I have 6 properties with 12 households.
1) 25%
2) 6 ,12
3) none
4) South African family, just don't want to commit , I guess; second family, have another property elsewhere which they let out. So i guess they don't count any way.
I don't know why my long standing tenant in my hmo does not want to buy. I have never even met him, but he pays his rent on time. He has had the opportunity to save up.a hefty deposit in the time he has been there!!.

Surely, we Landlords have rights too, this is akin to a cpo.

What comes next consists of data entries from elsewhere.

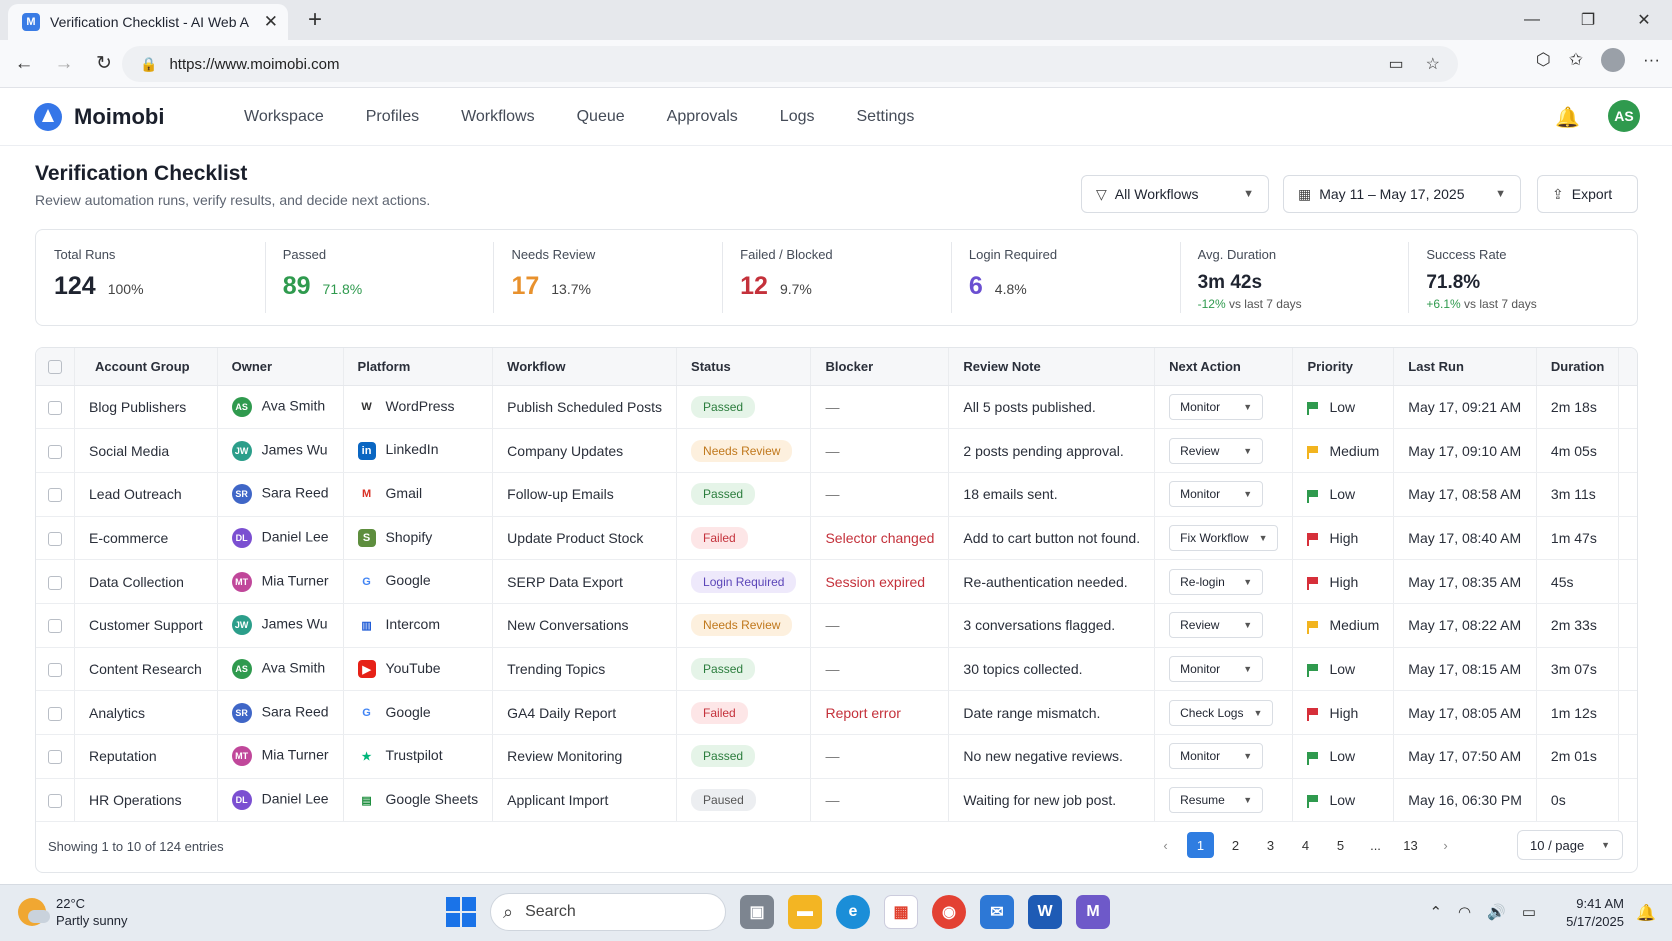 This screenshot has width=1672, height=941. What do you see at coordinates (1344, 367) in the screenshot?
I see `col-priority: Priority` at bounding box center [1344, 367].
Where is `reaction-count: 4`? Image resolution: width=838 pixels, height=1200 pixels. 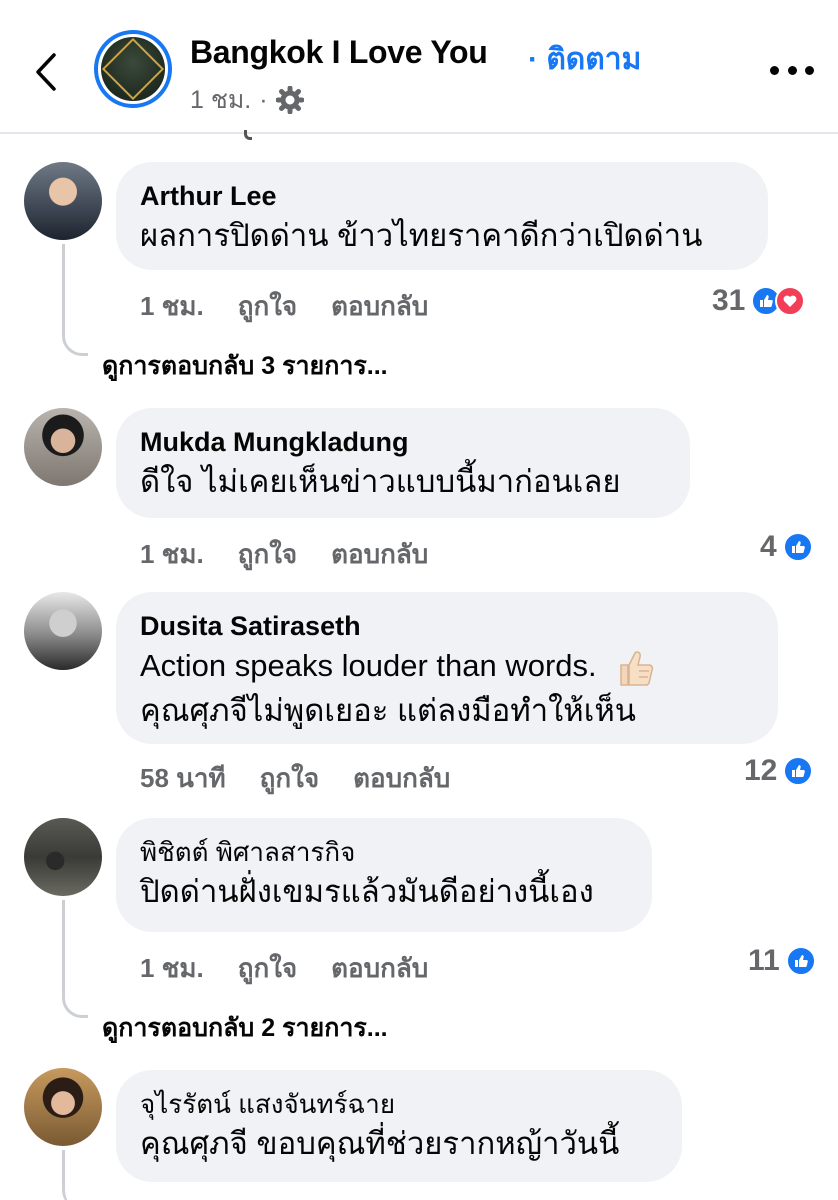 reaction-count: 4 is located at coordinates (768, 546).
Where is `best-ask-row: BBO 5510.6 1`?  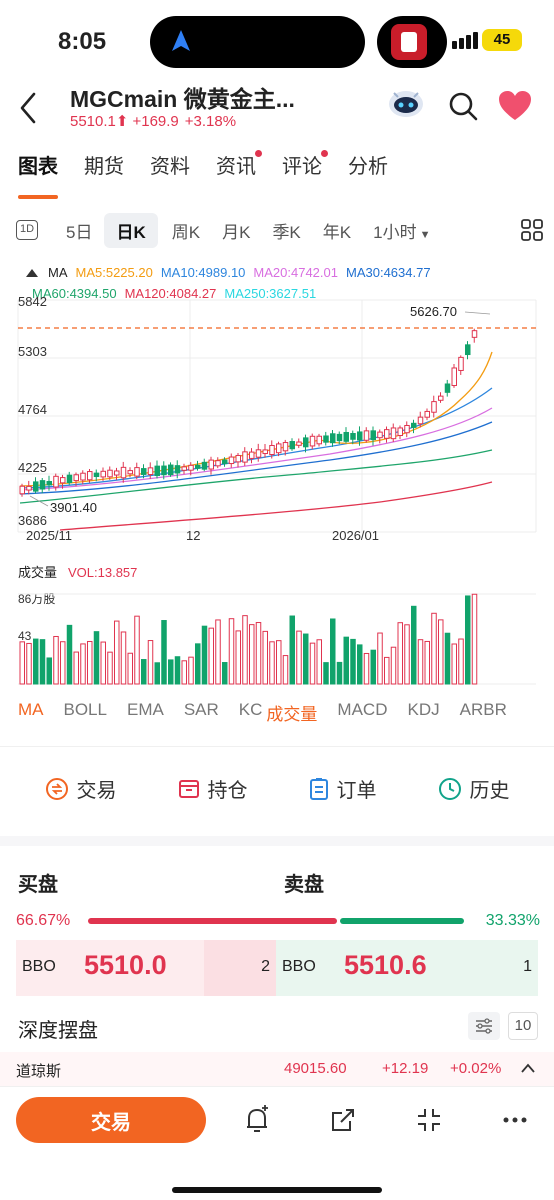 best-ask-row: BBO 5510.6 1 is located at coordinates (407, 968).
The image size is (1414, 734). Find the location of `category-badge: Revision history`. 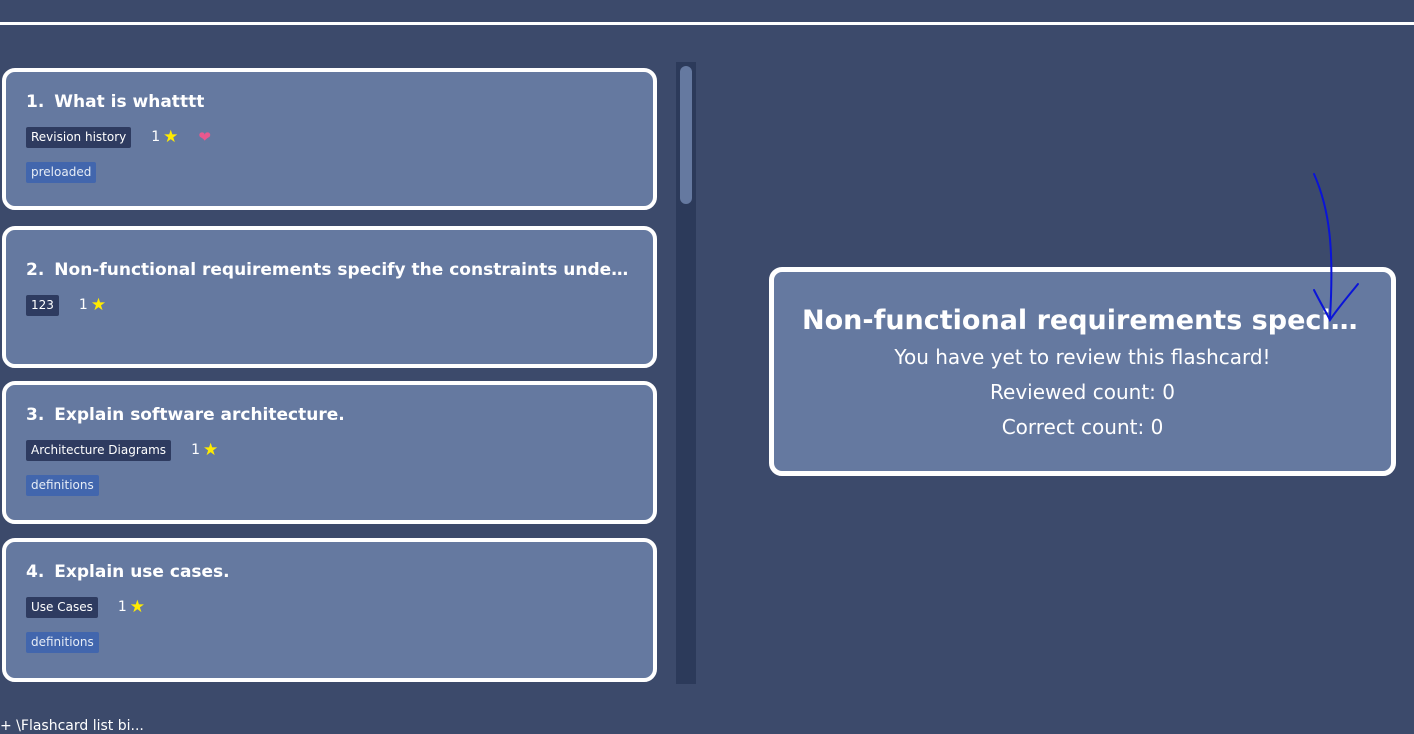

category-badge: Revision history is located at coordinates (79, 137).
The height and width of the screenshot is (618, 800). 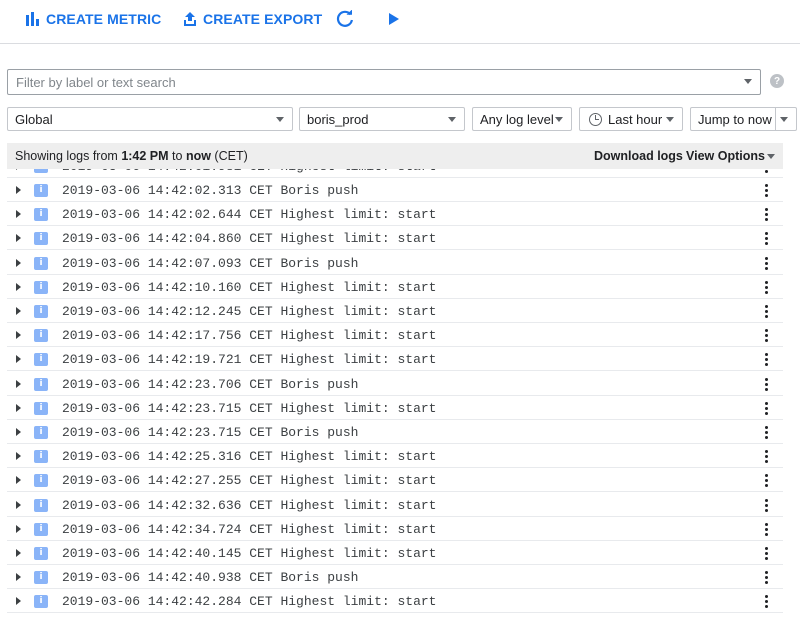 I want to click on log-entry-text: 2019-03-06 14:42:02.313 CET Boris push, so click(x=210, y=190).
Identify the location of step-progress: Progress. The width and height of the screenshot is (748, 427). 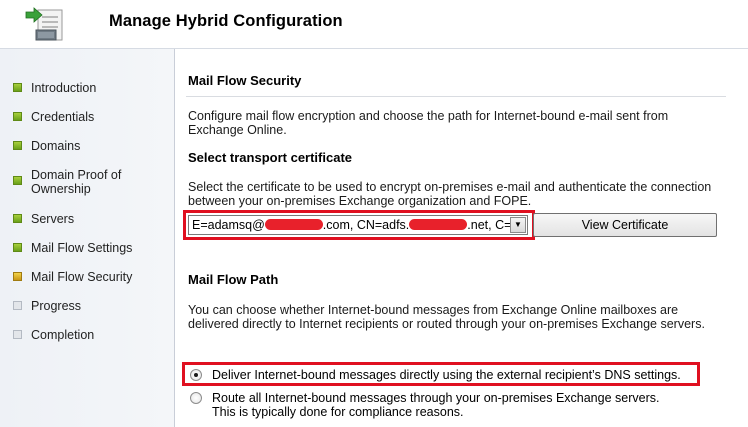
(82, 306).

Over the 40 years I have let my rooms and properties to hundreds of people, from all over the world, providing them with homes. I realised then the only way I would have a decent retirement was to provide for myself, and have done so. Now the govt, having not provided enough housing -even though it was apparent 40 years ago there would be a need for more housing ( and population has increased by 12 million since then)- wants to raid our pension pots. Can't wait to extract myself from this now I am at retirement age.

Smithy

9:53 AM, 13th October 2018, About 5 years ago

1. 50%
2. 4 of 8
3. 0
4. 0
My longest tenancy is a lady of 75 who has been with me since 1994. She used to work p/t as a cleaner and has always been on HB. She came to me with two young grandchildren (cousins) who she brought up with no help from their parents. She is now a p/t carer for three great grandchildren. (I could write a book about that family.)
Out of 8 tenancies, 7 get HB - variously not working or working part time. The one remaining tenancy with both working (with a child and one on the way) - she is in regular work but he is in and out of work. I think they might like to buy but do not have any savings and would probably not be able to get or afford a mortgage.